The stereotypes about autism result both in autism often being unidentified because the autistic person doesn’t fit them, and also in people not daring to suggest to others that they or a family member might be autistic as this is likely to be regarded as a negative label. It is often said that there are four times as many autistic men as autistic women, although it is finally being generally recognised that in fact women are underdiagnosed.
It seems to me that autistic people often choose, or find themselves with, autistic partners and this can happen even if neither party is aware of autism. Sometimes the realisation of autism comes once their child has been identified or diagnosed as autistic and the parent recognises that they are very similar to the child. Due to the negative views of autism that Langdon Bryce encapsulates in his cartoon, coming to this conclusion can be slow and painful. Sometimes people are willing to accept that a family member might be autistic but are much slower to recognise the autism in themselves. (It’s interesting that it’s acceptable to state categorically “I’m not autistic” without any diagnostic process, whilst some people think that only an accredited diagnostitian can tell if someone is autistic.)
Some time ago (before I was working in the autism field) I was talking to a neighbour, Martin, about his thirteen year old daughter Emma, whom I’d known since she was two. I knew that Emma was depressed and had been seeing the school counsellor. Martin told me how worried he and his wife were as things seemed to be getting worse, Emma was no longer seeing her friends and becoming increasingly isolated. She was feeling completely hopeless and indeed appeared suicidal. I wondered if in fact Emma had become depressed because she was isolated rather than the other way round. Autistic people often develop intellectually more quickly than we develop emotionally and socially. The social landscape changes rapidly for teenagers, and autistic young people often feel alientated and no longer able to connect with others in their age group in this new social environment.
I mentioned that Emma’s developmental trajectory - being intellectually precocious but then in adolecence starting to struggle socially-was something I’d seen in many autistic women and asked if it had occurred to Martin that this might be part of the picture. It hadn’t. Martin thanked me for my concern and asked me to email him some information about autism in girls and women. When I next saw him three weeks later I asked him if he’d got the information I’d sent. He told me he’d received it but hadn’t had time to look at it. If my child was suicidal I would be desperate to access any information that could be relevant and helpful. I was suprised and saddened that autism must have felt so aversive to Martin that he couldn’t consider it might apply to his daughter . (Later on his wife came to a training session about autism and appeared to accept that there was autism in the family. She took her daughter to a psychologist with a good understanding of autism and Emma recovered.)
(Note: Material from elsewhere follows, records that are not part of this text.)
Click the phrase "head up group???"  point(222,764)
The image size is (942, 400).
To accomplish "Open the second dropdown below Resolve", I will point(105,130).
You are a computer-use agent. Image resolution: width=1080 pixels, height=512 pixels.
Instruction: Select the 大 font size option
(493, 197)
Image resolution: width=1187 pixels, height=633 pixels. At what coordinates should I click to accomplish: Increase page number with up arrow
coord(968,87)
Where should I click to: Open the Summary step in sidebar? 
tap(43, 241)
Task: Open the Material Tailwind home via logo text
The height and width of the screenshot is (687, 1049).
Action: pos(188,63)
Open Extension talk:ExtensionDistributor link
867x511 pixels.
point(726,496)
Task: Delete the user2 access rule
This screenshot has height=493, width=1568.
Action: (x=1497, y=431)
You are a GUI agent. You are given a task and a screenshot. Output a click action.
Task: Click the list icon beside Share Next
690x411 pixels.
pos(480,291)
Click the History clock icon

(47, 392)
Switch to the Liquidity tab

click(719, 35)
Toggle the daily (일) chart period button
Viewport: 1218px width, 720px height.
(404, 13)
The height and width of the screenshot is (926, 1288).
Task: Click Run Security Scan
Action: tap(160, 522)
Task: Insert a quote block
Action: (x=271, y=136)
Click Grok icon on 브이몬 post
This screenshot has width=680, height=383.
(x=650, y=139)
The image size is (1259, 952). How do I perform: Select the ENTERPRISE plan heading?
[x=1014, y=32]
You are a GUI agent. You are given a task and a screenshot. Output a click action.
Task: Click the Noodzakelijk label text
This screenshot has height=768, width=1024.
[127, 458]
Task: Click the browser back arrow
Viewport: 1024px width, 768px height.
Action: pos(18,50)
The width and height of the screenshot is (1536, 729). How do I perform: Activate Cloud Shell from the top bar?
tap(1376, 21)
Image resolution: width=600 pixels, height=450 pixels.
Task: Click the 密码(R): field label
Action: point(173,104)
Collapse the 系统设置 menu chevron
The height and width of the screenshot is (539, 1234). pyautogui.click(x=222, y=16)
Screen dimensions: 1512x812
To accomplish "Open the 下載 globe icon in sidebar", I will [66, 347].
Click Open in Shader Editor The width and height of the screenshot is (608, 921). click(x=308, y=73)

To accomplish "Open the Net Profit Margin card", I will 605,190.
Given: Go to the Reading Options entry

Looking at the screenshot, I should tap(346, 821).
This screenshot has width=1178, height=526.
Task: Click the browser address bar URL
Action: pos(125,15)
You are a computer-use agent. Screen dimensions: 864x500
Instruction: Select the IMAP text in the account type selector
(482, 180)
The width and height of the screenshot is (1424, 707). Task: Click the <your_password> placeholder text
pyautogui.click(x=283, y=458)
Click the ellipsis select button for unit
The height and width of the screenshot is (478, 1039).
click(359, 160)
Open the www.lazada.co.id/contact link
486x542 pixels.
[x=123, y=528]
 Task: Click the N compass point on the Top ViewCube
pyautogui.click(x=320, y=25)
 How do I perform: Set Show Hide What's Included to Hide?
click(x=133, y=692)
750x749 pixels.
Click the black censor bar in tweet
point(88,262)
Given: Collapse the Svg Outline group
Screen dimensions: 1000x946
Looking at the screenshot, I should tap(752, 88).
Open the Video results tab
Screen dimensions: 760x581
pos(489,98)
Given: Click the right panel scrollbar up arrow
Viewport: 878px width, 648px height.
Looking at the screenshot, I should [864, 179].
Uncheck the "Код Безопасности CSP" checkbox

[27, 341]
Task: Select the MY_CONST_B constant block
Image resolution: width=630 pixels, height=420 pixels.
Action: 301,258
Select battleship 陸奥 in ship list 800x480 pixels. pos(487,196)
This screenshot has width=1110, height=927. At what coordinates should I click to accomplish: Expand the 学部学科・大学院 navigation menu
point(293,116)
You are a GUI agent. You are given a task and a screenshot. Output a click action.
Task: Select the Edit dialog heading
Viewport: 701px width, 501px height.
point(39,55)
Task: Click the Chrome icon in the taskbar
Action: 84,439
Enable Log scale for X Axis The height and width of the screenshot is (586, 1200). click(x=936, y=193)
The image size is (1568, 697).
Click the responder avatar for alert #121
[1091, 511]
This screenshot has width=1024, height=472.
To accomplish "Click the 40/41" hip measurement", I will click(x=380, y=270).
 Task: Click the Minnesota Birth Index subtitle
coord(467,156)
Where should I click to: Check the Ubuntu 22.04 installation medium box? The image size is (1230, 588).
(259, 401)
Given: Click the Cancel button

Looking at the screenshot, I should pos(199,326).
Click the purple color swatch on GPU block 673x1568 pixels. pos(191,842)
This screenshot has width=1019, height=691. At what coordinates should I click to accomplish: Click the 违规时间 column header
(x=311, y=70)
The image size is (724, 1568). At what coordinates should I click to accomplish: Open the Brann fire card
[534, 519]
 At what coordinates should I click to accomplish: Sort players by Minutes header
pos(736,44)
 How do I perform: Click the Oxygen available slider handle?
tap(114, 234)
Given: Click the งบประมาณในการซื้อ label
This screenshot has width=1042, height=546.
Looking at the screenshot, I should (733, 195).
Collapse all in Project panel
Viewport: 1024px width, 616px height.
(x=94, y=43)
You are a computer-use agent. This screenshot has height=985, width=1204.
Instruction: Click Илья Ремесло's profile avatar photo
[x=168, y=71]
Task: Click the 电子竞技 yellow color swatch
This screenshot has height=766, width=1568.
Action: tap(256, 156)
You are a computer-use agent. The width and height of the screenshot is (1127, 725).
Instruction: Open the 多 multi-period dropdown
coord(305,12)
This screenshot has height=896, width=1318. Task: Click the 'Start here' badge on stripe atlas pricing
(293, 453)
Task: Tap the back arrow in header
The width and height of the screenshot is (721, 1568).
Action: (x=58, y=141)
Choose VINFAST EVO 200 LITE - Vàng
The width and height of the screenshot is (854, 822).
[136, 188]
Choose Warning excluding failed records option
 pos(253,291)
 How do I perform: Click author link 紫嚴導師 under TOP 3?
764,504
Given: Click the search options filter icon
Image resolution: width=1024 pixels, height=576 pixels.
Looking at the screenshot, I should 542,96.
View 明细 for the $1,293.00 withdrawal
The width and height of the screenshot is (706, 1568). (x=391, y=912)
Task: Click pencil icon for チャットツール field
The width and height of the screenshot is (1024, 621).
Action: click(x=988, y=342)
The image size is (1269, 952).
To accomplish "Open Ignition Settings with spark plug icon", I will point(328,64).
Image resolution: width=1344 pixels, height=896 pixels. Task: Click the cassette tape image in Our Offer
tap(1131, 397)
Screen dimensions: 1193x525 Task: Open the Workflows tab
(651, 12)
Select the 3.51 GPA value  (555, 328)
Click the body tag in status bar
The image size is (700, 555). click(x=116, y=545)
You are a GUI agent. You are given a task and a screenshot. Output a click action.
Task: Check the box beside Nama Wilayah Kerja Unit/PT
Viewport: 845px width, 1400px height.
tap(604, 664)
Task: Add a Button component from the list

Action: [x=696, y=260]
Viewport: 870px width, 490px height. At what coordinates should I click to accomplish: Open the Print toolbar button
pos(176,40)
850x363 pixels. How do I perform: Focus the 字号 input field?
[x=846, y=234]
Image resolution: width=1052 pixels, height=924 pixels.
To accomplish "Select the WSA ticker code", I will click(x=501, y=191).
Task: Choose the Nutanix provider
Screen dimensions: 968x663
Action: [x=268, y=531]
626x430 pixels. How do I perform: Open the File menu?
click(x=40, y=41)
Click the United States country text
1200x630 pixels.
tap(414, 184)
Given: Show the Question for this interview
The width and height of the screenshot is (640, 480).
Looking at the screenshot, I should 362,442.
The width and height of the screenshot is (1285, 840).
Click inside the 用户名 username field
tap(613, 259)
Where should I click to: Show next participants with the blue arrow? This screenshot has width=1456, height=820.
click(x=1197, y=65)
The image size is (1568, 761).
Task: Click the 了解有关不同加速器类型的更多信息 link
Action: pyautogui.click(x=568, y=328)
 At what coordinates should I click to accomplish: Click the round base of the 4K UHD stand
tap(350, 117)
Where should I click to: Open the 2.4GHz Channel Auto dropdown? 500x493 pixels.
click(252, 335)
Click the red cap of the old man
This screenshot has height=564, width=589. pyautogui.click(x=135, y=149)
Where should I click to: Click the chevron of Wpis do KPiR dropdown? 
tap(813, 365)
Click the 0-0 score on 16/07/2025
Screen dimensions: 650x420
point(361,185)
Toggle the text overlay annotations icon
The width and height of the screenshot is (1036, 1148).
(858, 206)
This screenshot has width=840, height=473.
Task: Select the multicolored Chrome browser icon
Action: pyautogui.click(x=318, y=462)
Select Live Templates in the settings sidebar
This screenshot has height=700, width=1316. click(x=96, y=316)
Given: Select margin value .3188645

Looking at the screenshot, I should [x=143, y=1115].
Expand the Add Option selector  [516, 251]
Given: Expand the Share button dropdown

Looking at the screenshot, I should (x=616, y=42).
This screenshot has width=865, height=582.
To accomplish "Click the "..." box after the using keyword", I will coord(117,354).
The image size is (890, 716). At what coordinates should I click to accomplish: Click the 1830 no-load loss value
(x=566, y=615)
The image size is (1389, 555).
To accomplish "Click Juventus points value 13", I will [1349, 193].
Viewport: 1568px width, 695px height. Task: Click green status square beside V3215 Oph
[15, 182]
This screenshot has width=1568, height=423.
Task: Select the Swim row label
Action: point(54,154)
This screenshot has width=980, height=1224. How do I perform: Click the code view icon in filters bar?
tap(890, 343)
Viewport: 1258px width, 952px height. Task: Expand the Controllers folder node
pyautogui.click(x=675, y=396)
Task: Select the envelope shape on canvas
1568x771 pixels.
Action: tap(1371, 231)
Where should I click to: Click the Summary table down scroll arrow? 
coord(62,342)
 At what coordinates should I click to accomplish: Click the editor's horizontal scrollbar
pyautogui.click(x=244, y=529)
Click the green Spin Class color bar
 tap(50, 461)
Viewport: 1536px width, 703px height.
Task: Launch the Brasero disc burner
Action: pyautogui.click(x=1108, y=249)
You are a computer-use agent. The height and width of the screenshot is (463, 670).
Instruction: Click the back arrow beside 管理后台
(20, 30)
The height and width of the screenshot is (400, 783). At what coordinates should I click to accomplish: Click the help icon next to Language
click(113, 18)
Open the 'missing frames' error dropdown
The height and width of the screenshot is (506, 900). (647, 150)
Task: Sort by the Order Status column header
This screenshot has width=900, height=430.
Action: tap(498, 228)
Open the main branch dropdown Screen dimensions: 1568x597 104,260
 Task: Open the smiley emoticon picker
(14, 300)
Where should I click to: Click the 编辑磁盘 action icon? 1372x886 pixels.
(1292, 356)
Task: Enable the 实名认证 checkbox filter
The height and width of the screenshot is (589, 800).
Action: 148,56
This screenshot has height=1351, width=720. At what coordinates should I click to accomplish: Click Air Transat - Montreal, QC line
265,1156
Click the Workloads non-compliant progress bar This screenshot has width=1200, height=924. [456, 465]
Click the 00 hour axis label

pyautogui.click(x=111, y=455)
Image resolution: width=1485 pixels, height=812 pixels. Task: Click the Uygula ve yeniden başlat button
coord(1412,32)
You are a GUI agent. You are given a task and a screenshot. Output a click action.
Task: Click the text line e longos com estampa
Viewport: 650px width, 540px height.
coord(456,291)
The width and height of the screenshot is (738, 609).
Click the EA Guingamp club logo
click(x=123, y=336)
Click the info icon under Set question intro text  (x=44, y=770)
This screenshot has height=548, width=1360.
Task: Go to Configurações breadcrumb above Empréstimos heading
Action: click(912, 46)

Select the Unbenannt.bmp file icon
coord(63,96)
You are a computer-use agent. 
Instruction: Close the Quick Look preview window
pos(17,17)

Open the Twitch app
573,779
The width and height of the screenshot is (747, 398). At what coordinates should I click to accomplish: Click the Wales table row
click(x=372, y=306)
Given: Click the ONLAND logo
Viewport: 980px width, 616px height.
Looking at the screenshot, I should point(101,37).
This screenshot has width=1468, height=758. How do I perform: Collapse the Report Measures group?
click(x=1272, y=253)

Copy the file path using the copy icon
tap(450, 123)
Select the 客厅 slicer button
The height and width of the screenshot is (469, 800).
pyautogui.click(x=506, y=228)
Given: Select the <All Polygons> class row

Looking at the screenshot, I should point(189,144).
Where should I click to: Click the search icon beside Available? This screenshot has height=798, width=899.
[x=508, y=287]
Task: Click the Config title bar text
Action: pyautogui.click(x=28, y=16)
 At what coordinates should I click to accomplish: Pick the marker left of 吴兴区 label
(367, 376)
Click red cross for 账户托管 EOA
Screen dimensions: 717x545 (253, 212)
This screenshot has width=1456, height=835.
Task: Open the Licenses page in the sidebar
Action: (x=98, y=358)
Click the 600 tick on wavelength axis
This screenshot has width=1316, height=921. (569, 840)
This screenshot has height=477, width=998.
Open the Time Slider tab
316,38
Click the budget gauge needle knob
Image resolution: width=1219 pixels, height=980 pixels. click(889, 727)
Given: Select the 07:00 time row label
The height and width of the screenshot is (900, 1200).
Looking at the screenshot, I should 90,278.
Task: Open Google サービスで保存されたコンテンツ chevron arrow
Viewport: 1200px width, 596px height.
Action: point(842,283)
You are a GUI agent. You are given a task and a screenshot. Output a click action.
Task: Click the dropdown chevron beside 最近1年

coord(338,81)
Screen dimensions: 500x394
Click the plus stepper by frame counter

Recently, I spent some time talking with a self-identified neurotypical woman about her autistic partner. She seemed concerned to understand his behaviour better and seemed happy with my responses to her situation and my suggested explanations for her husband’s behaviour. However when the possibility that she too may be autistic was raised, she told me how impossible that was as she was very emotional and that’s why she struggles so much to understand how her husband couldn’t get what came so easily to her. The suggestion that she might also be autistic was unacceptable to her and our conversations came to an end. I was sad about this for both of us; for her because I didn't see how her narrative could improve her relationship with her autistic husband and children, and for me because I worried that I'd unintentionally colluded with the idea that the problem in the relationship was located in her husbands neurology.
Over time, I’ve come across many couples where one partner is diagnosed or identified as autistic and the other partner also seems to be autistic but is not aware of this. Even (or perhaps especially) people who work in the field are vulnerable to this misreading. A case in point is the author, speaker and consultant Sarah Hendrickx of Hendrickx Associates who wrote a book about being a neurotypical person in a relationship with a man with Asperger's Syndrome before realising that she is herself autistic. Despite working in the autism field Sarah was totally unaware for years of her own autism. Ten years on from writing as a neurotypical partner, Sarah is now a proud out autistic woman. When I asked her if she minded being mentioned in this post as someone who feels her relationship is successful and endures because both she and Keith are autistic, she responded that she was happy to be quoted “it is entirely the case that we remain deliriously happy and deeply in love after 13+ years because we are both autistic in combination with our knowledge and tolerance of what we both need. Having a good autistic partner for me is like being able to breathe out in a world where I often feel like I'm holding my breath and know that someone can see all of who I am and will not judge or disapprove.”